The Engineering of Consent
- Author: Edward Bernays
- Language: English
- Publication date: 1955
- Publication place: United States

= The Engineering of Consent =

Essay and book by Edward Bernays

"The Engineering of Consent" is an essay by Edward Bernays first published in 1947, and a book he published in 1955.

==Overview==

In his own words, Bernays describes engineering consent as "use of an engineering approach—that is, action based only on thorough knowledge of the situation and on the application of scientific principles and tried practices to the task of getting people to support ideas and programs."

Bernays explained, "Professionally, [public relations] activities are planned and executed by trained practitioners in accordance with scientific principles, based on the findings of social scientists. Their dispassionate approach and methods may be likened to those of the engineering professions which stem from the physical sciences."

The threat of engineered consent in democracy has been expressed in a textbook on American government:
Under modern conditions of political advertising and manipulation, it has become possible to talk of the engineering of consent by an elite of experts and professional politicians. Consent that is thus engineered is difficult to distinguish in any fundamental way from the consent that supports modern totalitarian governments. Were the manipulated voter to become the normal voter, the government he supports could hardly be said to rest on his consent in any traditional sense of that word.

**Exercise 1**
Copy out the entries from the very first one down through the line containing "coord(741,392)", with both end lines included and every line reproduced as it stands.

**Extracted information**

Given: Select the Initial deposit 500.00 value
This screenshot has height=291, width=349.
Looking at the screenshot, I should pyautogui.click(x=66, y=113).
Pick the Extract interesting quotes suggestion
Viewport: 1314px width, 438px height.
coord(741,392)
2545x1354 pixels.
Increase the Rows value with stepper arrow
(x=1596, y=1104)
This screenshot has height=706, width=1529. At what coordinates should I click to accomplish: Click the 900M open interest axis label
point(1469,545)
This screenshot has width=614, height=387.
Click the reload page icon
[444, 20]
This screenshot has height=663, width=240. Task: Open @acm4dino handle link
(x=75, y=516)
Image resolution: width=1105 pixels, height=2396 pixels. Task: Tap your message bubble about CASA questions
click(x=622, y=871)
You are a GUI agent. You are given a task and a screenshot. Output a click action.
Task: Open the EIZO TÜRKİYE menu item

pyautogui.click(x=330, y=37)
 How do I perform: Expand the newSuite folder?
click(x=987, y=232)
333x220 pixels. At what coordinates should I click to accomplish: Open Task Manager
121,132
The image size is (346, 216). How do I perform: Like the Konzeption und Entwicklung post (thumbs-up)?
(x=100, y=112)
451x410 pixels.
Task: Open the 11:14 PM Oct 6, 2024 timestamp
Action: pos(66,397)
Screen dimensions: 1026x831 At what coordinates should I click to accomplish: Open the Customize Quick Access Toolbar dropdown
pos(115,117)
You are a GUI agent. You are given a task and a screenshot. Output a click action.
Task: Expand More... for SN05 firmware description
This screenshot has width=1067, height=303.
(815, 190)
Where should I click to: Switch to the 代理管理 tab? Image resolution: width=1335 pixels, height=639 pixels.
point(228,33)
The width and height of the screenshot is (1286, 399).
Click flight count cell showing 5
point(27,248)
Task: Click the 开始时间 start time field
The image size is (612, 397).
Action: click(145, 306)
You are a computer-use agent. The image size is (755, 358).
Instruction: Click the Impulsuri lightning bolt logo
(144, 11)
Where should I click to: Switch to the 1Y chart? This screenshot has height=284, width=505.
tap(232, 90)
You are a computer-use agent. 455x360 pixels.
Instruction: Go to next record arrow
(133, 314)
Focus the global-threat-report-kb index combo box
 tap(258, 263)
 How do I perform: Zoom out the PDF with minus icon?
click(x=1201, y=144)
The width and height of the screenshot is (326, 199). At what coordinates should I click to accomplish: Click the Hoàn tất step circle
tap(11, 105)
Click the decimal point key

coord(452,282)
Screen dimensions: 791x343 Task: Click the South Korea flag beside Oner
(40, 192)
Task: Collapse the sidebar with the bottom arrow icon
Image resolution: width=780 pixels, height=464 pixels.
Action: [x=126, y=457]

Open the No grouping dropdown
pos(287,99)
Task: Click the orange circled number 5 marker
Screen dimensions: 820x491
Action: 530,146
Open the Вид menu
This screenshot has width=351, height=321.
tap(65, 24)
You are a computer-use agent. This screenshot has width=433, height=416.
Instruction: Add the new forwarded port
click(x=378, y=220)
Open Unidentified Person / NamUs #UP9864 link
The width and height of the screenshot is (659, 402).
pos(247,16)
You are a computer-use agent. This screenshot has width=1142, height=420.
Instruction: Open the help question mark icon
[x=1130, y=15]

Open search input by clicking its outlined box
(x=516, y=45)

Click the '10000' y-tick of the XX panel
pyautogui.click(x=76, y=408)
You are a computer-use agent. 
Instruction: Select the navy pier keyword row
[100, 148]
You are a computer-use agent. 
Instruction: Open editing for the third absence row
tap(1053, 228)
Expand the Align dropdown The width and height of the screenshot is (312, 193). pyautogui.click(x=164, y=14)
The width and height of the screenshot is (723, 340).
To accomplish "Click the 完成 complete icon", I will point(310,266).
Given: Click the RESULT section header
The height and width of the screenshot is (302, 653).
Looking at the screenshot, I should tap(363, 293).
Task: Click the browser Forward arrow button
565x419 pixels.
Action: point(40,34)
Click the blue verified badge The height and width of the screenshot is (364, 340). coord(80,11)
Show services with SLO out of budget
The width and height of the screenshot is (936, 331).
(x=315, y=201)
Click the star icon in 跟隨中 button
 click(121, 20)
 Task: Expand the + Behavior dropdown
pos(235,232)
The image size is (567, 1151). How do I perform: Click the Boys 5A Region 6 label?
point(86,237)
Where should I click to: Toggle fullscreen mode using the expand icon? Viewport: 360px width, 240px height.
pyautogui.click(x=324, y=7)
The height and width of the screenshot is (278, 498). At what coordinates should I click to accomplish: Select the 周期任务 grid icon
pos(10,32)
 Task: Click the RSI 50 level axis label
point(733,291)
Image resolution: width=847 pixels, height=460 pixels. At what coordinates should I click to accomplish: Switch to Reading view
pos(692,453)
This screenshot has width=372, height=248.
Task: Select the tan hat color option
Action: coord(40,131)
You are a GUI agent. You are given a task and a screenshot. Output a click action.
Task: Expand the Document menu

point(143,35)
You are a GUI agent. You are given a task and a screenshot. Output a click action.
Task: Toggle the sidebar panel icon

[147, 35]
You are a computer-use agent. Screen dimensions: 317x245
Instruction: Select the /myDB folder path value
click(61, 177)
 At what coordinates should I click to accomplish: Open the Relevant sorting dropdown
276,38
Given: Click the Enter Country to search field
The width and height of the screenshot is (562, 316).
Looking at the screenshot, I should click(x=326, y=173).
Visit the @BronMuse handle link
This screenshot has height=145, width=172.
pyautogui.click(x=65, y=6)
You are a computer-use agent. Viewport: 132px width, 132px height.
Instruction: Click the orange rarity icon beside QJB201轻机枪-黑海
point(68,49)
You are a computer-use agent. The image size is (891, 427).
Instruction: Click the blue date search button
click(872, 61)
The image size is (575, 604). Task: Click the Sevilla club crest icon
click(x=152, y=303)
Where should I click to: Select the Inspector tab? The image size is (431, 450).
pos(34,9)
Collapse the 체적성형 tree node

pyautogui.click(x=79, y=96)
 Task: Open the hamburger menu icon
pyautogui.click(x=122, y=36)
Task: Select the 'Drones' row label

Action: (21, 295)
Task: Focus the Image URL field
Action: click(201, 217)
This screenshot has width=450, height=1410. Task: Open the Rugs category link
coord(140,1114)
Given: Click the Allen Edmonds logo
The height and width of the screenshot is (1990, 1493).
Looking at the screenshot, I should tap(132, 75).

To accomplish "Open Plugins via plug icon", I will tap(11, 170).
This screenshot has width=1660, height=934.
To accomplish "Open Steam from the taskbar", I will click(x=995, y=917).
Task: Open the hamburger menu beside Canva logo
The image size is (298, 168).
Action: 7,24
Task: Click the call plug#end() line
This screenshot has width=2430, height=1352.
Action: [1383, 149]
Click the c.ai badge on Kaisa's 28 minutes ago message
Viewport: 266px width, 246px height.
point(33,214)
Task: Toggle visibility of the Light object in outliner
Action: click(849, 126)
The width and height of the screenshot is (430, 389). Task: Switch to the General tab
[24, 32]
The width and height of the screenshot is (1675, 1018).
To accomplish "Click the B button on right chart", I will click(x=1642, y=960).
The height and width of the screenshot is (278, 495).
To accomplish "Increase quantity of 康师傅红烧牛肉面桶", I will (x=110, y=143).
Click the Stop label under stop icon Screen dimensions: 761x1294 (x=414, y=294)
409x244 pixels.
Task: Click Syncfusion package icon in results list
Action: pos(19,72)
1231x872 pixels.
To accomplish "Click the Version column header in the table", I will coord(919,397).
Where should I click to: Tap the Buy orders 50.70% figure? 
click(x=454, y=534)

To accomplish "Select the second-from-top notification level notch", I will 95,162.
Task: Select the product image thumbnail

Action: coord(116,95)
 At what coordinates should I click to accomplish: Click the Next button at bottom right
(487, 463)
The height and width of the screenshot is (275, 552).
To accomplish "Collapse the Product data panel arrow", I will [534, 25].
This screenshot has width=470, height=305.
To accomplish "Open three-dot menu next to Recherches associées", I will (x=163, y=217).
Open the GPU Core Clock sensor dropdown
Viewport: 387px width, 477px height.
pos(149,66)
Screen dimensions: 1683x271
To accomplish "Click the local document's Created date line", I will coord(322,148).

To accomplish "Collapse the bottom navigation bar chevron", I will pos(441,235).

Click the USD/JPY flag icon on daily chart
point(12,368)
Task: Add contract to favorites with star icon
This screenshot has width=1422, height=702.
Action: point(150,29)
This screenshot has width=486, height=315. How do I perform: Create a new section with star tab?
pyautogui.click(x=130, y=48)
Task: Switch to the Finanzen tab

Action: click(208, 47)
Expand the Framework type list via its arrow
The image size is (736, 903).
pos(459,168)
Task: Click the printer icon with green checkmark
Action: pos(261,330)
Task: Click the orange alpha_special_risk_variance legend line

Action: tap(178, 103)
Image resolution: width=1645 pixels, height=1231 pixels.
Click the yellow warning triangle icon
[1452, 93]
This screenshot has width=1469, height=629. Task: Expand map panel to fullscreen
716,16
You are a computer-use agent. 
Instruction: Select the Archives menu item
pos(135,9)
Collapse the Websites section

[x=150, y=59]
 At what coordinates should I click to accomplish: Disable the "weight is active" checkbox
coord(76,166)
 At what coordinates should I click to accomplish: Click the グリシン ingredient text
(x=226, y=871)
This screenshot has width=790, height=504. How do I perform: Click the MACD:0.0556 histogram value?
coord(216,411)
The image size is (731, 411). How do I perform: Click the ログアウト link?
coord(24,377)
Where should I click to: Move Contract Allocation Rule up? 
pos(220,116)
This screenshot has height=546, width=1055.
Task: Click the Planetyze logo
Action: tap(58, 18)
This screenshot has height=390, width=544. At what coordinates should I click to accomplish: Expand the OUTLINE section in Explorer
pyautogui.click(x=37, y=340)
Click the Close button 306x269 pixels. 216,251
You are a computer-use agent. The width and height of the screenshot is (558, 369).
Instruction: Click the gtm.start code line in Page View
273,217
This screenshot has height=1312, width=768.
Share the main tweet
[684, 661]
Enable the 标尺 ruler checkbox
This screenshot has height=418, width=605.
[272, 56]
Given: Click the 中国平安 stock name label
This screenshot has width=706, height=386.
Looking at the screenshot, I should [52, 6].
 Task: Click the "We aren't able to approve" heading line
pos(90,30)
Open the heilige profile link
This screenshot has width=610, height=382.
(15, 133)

**Exercise 2**
Answer these short questions about the excerpt on the engineering of consent.
(a) In what year was the essay first published?
(b) To the methods of which professions did Bernays liken the approach of public relations practitioners?
(c) According to the textbook on American government, engineered consent is difficult to distinguish from the consent that supports what?

**Full output 1**
Given: Select the Initial deposit 500.00 value
This screenshot has height=291, width=349.
Looking at the screenshot, I should pyautogui.click(x=66, y=113).
Pick the Extract interesting quotes suggestion
Viewport: 1314px width, 438px height.
coord(741,392)

**Full output 2**
(a) 1947
(b) The engineering professions, which stem from the physical sciences.
(c) Modern totalitarian governments.